A perfect place, then, for a hotel. The building the Alexandra sits in is emblematic of the district – a storied Modernisme villa once occupied by a wealthy family. Choose a room with a balcony overlooking the junction of Calle Mallorca and the pedestrianised Rambla de Catalunya to fully envelop yourself in the atmosphere of the area.
Simple mid-century pieces enliven minimalist bedrooms, while a gloriously verdant patio with outdoor pool offers guests an ideal place to breakfast.
In the same place at night, the romantic Solomillo restaurant caters to carnivores, offering steak and sauces, Iberian ham and Catalan sausage. A short stroll to the Diagonal Metro stop lends access to the rest of the city, with a range of sights just outside one’s doorstep.

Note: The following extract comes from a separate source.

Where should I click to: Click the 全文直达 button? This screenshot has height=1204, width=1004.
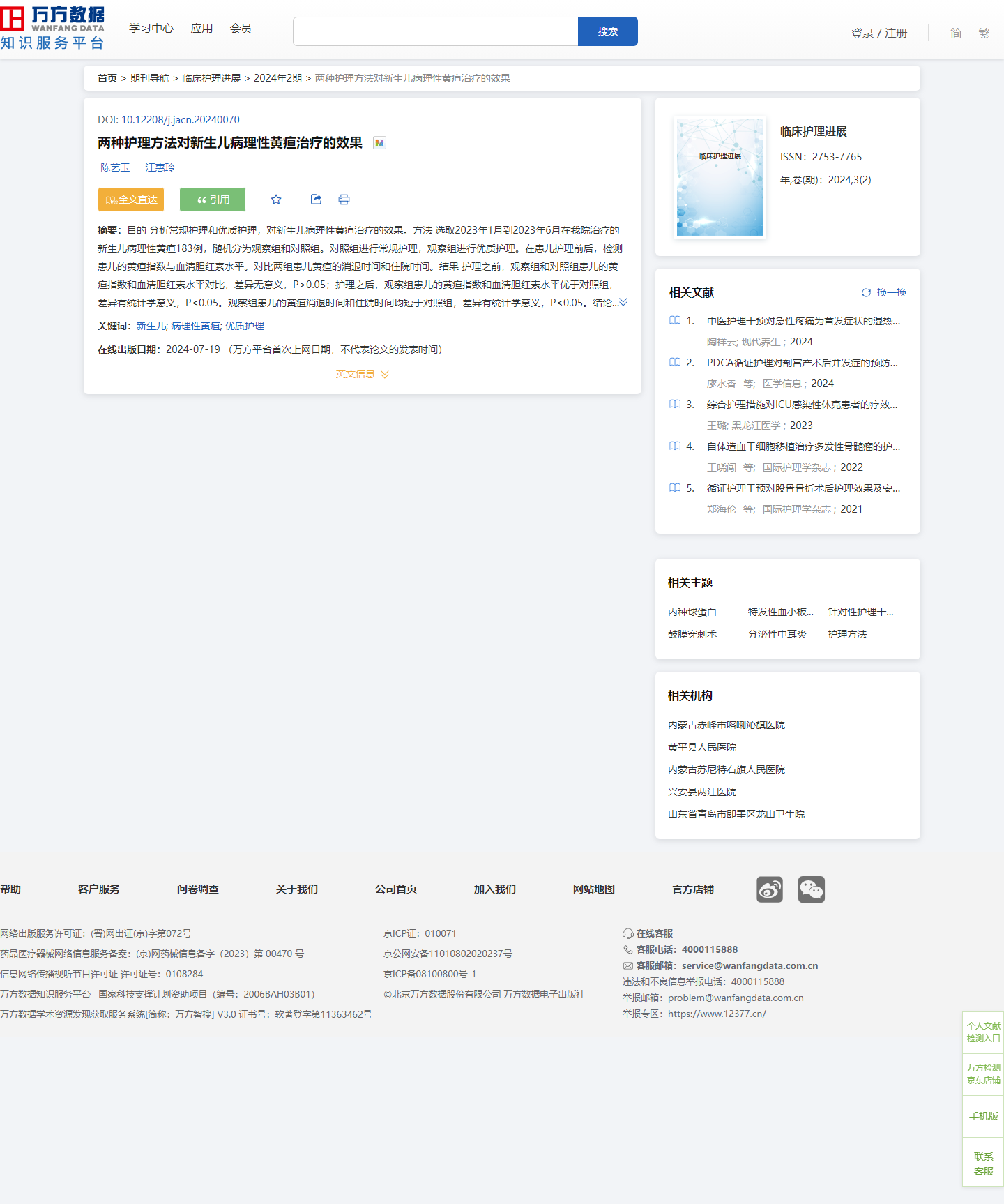(131, 200)
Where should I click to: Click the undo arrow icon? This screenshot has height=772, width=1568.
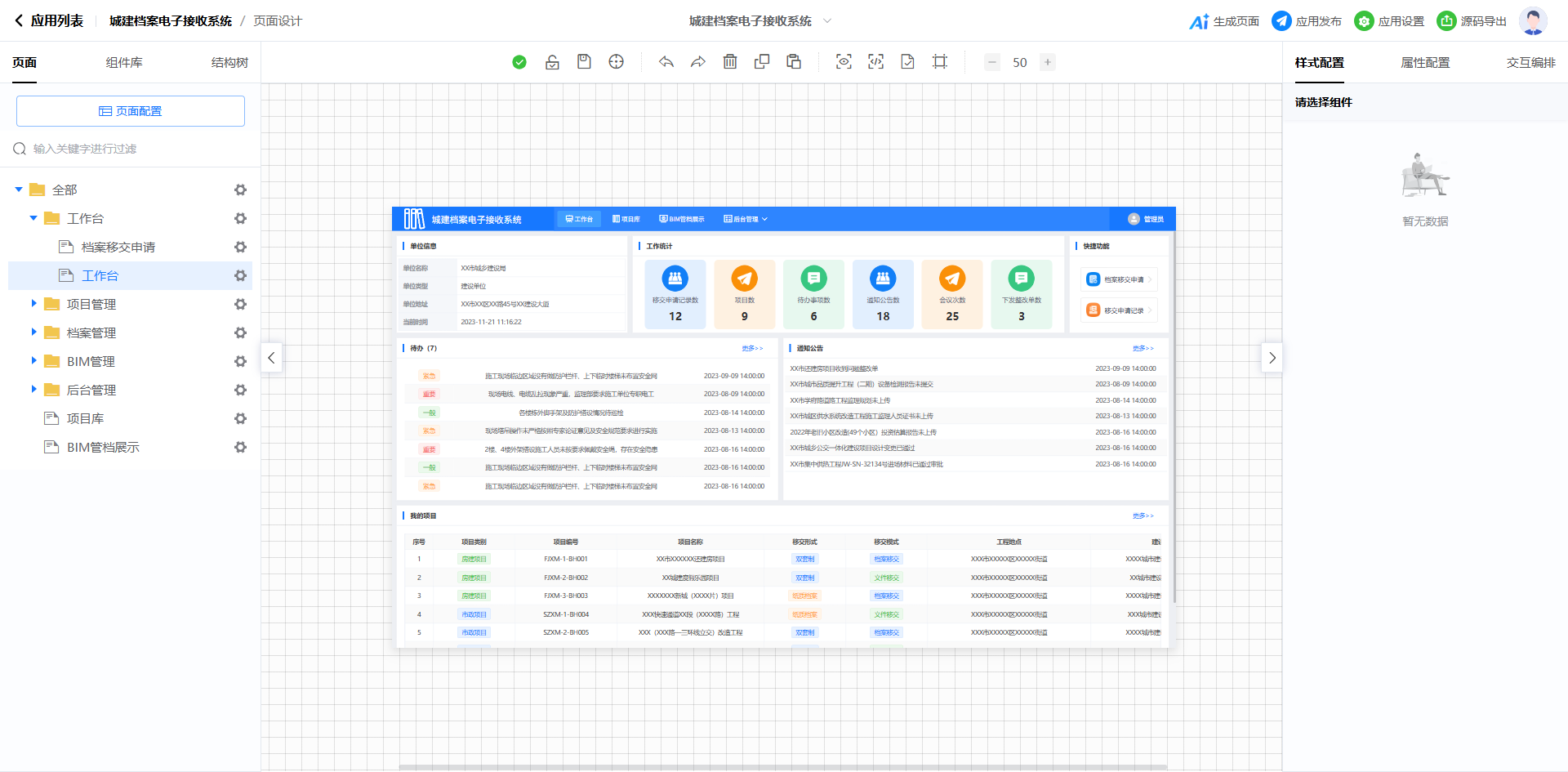(666, 62)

The Eixample district of Barcelona is like a meal of never-ending architectural tapas, with each dish more delicious than the last. There are, of course, the famous houses by Antoni Gaudí and his unfinished Sagrada Família cathedral. Also look for the work of Lluís Domènech i Montaner – such as the Hospital de Sant Pau, and buildings by Josep Puig i Cadafalch.
From the concierge
Ruben Fernandez, guest relations
Casa Vicens is the first important commission Antoni Gaudí received, and sowed the seeds of all his architectural modernist work. It has been open to the public for just three months.
A little bit outside the centre, this neighbourhood has managed to keep its local charm. A relaxed and bohemian atmosphere makes you want to spend hours walking around, discovering the alternative side of Barcelona. Gràcia is trendy but it still holds a charming, village-kind feel.